= Requirement =
When you reach the line containing "Click the highest", begin copying exactly, and keep going through the last line of the records below, copying nothing before it.

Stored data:
####

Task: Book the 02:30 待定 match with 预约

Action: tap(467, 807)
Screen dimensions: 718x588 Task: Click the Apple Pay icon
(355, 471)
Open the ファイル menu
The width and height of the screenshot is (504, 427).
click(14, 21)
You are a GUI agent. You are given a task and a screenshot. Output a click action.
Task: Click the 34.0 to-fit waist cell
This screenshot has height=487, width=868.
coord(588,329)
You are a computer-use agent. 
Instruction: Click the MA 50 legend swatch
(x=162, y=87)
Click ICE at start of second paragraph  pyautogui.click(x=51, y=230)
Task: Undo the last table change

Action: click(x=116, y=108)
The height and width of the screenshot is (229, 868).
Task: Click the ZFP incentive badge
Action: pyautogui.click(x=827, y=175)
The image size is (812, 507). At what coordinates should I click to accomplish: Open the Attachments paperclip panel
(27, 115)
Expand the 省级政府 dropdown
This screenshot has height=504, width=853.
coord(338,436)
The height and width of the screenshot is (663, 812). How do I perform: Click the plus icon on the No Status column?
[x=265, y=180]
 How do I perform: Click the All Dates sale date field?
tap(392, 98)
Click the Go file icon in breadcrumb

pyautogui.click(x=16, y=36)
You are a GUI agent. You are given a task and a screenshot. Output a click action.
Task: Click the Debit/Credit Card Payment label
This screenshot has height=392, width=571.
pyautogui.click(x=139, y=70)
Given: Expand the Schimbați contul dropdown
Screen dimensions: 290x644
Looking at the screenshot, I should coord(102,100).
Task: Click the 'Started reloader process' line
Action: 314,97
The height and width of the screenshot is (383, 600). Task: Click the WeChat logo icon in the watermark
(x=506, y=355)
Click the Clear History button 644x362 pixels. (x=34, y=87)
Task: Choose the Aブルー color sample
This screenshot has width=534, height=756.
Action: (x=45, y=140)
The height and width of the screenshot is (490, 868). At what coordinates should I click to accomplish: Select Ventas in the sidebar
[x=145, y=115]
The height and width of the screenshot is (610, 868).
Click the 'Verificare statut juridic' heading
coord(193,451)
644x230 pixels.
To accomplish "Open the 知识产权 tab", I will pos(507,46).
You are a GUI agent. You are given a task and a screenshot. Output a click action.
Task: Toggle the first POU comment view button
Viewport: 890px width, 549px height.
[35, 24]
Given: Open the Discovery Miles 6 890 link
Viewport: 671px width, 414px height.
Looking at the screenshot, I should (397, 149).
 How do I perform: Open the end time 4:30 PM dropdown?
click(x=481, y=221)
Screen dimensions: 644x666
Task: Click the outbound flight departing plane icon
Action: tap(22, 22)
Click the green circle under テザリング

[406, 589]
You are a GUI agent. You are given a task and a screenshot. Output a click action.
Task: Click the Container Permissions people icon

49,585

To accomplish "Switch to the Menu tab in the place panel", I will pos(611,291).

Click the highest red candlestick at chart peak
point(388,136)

####

= Answer space =
Click the highest red candlestick at chart peak
point(388,136)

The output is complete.